Expectativas vs resultados en nuestros jóvenes

Expectativas vs resultados en nuestros jóvenes

Cuando nuestras expectativas no se acomodan a los resultados, tanto los adultos como los jóvenes nos frustramos y/o nos apenamos. El tema es aprender a manejar este tipo de experiencias, porque se nos presentan a diario en nuestra vida.

Un buen ejemplo de expectativas vs resultados son los puntajes de la PSU. Muchos jóvenes obtuvieron resultados que les permitieron inscribirse en la carrera y universidad que querían, otros sin cambiar de carrera eligieron su segunda o tercera opción en cuanto al establecimiento académico. A otros no les alcanzó el puntaje o no estaban muy claros de su opción, algunos de ellos entraron a un bachillerato en su área, lo que puede ser una buena posibilidad. Algunos decidieron ver otras opciones de carrera, otros preparar nuevamente la PSU entre muchas otras alternativas.

Lo fundamental es qué aprendieron de la situación, cómo lo manejaron.

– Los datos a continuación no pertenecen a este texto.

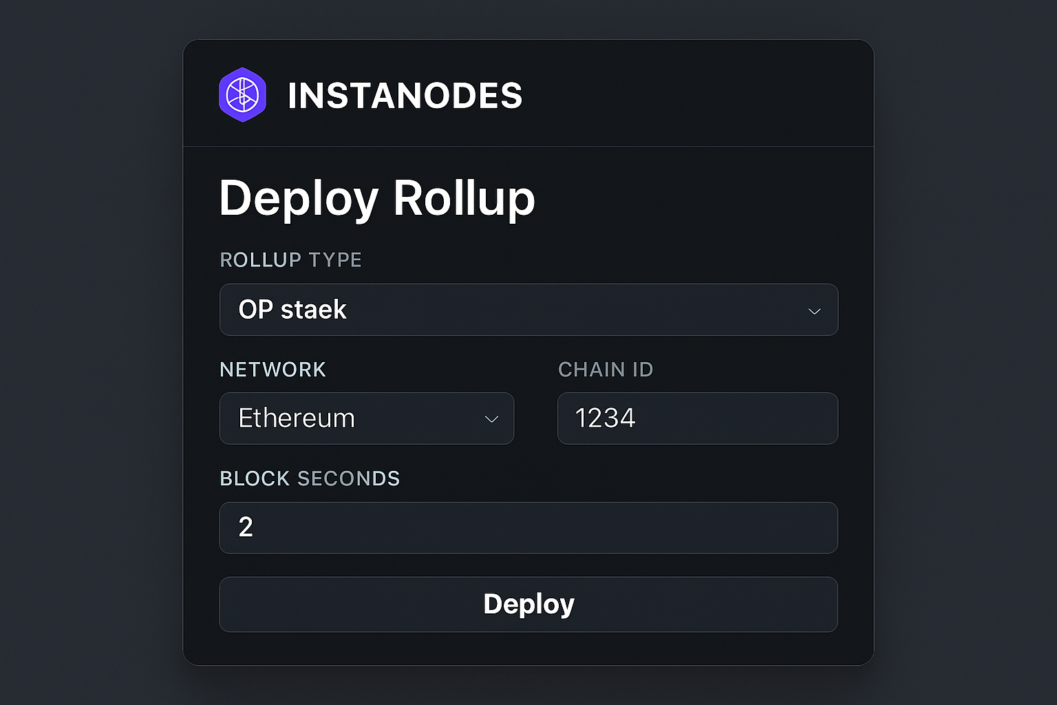Screen dimensions: 1057x705
Task: Click the value 2 under Block Seconds
Action: [x=246, y=528]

Esta es una oportunidad para abrir el diálogo: ¿nuestros jóvenes se prepararon para el proceso que implica salir del colegio?, ¿hablamos de esto con ellos?, ¿cómo se sienten para entrar a la Universidad?, ¿se sentirán desorientados?, ¿les contamos cómo fue este cambio para nosotros cuando éramos jóvenes? Si no hemos conversado, aún estamos a tiempo.

Si los resultados son muy distintos a los esperados, es fundamental averiguar ¿qué pasó? ¿Nuestros hijos sabían cuáles eran sus fortalezas y limitaciones?, ¿Conocen sus verdaderos intereses y capacidades?, ¿Barajaron las distintas alternativas con anticipación?, o de repente tuvieron que tomar decisiones respecto de su futuro.

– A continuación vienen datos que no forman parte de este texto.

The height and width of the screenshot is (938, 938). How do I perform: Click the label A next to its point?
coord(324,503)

Un paciente a quien llamaré Pedro, tenía un promedio relativamente bajo para la carrera que quería estudiar. Acudió a la consulta y me dijo: “me pongo muy nervioso, sé las respuestas, pero saco tantos cálculos durante el ensayo que me desconcentro y me va mal, además no puedo decepcionar a mis papás, ellos esperan mucho de mí.

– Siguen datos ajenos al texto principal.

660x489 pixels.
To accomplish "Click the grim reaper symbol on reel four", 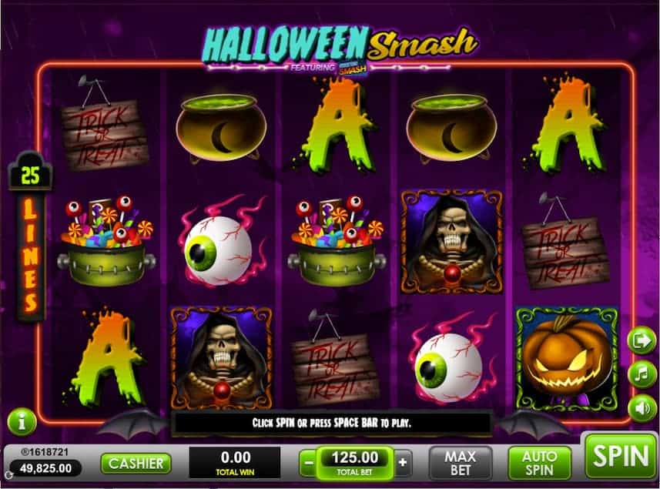I will tap(451, 241).
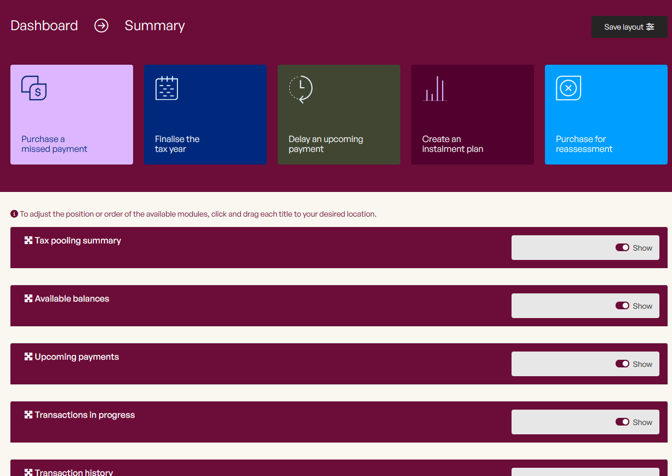
Task: Switch off Show for Transactions in progress
Action: [x=622, y=422]
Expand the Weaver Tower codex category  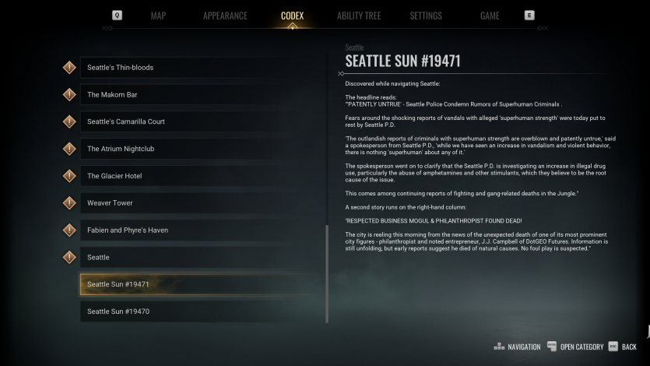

Pedro, sesión a sesión fue descubriendo que estaba muy presionado, no sólo por sus papás, a él también le importaba mucho que le fuera bien, y tenía altas expectativas, las que interferían en su desempeño. Fue desarrollando distintas estrategias para centrarse en responder de acuerdo a sus conocimientos, dejando de lado los cálculos, pudiendo entender y manejar su angustia.

Al principio estaba muy obsesionado con estudiar en determinada universidad, poco a poco fue abriéndose a otras alternativas y ajustando sus expectativas a la realidad. Fue doloroso aceptar que sus notas limitaban sus posibilidades, pero también fue un alivio hacerse cargo de su situación y ver las distintas opciones. Lo conversamos mucho, entonces cuando recibió los resultados de la prueba, Pedro, estaba bastante preparado para enfrentar los distintos escenarios posibles, había pensado desde antes distintas alternativas.

Esta experiencia fue muy enriquecedora le permitió, conocerse y ver que podía esperar de sí mismo de acuerdo a sus capacidades e historia escolar, y por supuesto superarse. Si bien sus expectativas no se ajustaban del todo a los resultados el haber pensado distintos contextos le proporcionó gran tranquilidad, sin mermar su autoestima.

Hacernos cargo de nuestras reales posibilidades siempre es una gran ayuda. Estar preparados, ser flexibles, y manejar la angustia o decepción que nos causa el que las situaciones se den de forma distinta a lo esperado es un gran legado para nuestros hijos.